The data:
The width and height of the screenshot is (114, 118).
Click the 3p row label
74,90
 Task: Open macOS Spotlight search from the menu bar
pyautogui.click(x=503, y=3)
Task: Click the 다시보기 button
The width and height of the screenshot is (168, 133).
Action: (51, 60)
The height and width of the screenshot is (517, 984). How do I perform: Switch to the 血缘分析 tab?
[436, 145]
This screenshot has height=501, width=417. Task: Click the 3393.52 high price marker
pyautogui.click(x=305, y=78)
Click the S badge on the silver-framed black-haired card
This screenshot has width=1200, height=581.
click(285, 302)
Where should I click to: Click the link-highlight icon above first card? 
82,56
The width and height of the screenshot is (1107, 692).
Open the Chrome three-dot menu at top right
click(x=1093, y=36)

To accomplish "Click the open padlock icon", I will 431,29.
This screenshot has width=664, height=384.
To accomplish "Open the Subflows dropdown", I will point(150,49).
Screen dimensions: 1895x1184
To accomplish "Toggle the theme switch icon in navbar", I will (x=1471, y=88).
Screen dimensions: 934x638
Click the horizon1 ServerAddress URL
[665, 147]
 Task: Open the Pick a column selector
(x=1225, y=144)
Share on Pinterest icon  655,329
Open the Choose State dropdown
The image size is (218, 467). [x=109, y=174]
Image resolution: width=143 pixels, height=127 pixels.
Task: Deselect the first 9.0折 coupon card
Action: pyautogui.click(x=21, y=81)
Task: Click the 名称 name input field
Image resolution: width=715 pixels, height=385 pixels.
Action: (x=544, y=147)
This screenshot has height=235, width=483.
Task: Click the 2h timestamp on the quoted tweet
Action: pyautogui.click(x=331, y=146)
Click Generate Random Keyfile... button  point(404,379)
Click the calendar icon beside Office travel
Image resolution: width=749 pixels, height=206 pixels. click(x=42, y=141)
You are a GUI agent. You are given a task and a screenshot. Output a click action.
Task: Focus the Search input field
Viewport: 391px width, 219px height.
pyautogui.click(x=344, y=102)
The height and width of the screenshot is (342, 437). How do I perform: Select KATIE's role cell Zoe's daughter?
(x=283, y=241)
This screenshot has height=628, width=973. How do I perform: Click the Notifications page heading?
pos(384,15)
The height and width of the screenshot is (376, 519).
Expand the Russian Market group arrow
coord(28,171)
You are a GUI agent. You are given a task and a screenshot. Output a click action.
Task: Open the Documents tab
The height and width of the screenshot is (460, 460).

Exercise instructions:
Up to and including the last line above, starting with the line that contains "Expand the Russian Market group arrow", return each line exactly and nothing else.

Exercise solution:
Expand the Russian Market group arrow
coord(28,171)
You are a GUI agent. You are given a task and a screenshot. Output a click action.
Task: Open the Documents tab
The height and width of the screenshot is (460, 460).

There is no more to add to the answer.